Mais quel est donc ce dispositif qui persévère indéfiniment dans son mouvement sans apport d’énergie extérieure ? Quelle machine peut ainsi produire plus de rayonnement et de force qu’elle n’en a initialement reçu ? L’amour, sans doute, le désir peut-être, les pulsions de liaison et de déliaison très certainement, qui laissent l’autre à sa retraite autant qu’ils abandonnent le moi à l’errance. A Paris donc, entre les choses et les lieux, les rues et les stations du vingtième arrondissement notamment, le narrateur glisse, fuit, croit s’arrêter alors qu’il ne cesse de quitter toujours plus abruptement un amour déclinant, peut-être déjà défunt. « On ne parle pas dans le vide, en l’air plutôt ». Le « tu » ne répond plus, mais le mouvement perpétuel fait que la langue continue de chercher l’adresse, l’autre, l’aimée, dont l’ombre absentée effleure encore les paysages et les formes, les mots et les choses, les films et les livres. Perpétuellement le masculin est décroché, ou décroche, du féminin. L’un et l’autre n’ont pas les mêmes goûts : films, vêtements, décors, couleurs, incidents, « vitesses différentes », tout détail est prétexte à désigner le décalage, voire le manque et la faille, ce qui fait que l’accord ne s’accomplit plus. Certaines histoires d’amour s’en accordent très bien, et ne cessent de tenter, plus ou moins joyeusement, le rapprochement et la fusion : « Charmes des impossibilités », écrivait Olivier Messiaen. D’autres s’y dénouent en s’y abîmant.
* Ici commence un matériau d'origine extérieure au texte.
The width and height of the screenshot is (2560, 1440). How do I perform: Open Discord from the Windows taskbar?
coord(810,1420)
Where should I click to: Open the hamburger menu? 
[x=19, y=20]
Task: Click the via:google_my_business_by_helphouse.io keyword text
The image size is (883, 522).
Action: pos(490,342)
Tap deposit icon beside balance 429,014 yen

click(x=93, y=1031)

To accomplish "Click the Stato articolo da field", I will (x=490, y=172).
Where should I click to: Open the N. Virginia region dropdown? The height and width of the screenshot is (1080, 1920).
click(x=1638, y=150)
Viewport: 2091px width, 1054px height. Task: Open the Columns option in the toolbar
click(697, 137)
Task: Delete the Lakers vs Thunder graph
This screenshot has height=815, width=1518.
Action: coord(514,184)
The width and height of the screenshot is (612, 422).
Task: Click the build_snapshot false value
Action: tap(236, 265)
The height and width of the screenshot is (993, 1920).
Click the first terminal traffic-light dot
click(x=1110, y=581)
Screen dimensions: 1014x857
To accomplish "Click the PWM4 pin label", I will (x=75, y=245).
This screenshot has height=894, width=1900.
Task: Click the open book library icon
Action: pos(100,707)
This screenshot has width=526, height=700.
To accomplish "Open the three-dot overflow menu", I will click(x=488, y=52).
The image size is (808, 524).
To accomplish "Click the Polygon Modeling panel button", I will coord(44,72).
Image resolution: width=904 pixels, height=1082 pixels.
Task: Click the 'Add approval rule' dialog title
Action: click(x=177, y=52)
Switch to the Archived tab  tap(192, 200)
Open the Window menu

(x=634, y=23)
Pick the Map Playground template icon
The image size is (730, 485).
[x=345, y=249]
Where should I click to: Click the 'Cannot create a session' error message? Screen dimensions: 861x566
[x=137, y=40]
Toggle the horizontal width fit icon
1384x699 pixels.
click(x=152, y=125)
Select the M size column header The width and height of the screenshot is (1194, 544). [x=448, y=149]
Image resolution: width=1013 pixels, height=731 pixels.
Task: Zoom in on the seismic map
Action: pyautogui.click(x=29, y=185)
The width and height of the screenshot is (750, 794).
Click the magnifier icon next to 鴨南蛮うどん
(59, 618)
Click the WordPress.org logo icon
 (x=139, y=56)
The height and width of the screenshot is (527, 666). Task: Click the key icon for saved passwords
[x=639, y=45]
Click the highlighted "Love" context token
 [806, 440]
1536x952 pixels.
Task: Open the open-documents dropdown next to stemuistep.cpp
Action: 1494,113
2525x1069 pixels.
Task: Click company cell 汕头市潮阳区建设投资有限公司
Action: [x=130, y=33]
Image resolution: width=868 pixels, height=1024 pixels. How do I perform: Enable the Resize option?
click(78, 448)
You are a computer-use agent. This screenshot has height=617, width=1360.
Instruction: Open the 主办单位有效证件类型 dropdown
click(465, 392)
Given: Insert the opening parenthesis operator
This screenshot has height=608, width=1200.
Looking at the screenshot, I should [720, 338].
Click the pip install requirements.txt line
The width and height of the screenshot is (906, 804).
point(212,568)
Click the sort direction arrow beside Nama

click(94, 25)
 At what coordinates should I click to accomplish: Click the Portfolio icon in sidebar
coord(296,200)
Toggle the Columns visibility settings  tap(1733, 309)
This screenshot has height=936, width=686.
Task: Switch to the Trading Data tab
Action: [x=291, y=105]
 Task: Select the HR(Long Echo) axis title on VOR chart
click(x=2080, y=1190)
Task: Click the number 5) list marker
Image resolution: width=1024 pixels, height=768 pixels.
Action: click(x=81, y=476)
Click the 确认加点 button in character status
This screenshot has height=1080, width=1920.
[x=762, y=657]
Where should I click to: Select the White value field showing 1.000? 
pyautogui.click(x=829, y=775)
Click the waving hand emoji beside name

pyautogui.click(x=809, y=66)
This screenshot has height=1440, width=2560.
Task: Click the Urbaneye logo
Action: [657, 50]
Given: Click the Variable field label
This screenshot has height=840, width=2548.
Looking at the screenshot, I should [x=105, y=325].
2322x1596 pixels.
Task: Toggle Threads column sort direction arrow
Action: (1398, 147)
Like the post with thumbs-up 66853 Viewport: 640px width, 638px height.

Et c’est peut-être le journal de cet écart secrètement mesuré, cette fragilité pratiquement invisible que ce livre propose d’articuler, avec la précision lucide d’un certain désespoir. « A présent il faut finir, pas clore mais finir ». C’est terminé, donc, pourtant rien n’est définitivement fermé puisque ce rien est l’objet d’un livre perpétuellement mouvementé : avec obstination, il prend la tangente et ouvre de nouvelles fenêtres. La fin, décidément, n’en finit pas d’ouvrir le monde. On trébuche et on titube, mais on ne chute pas.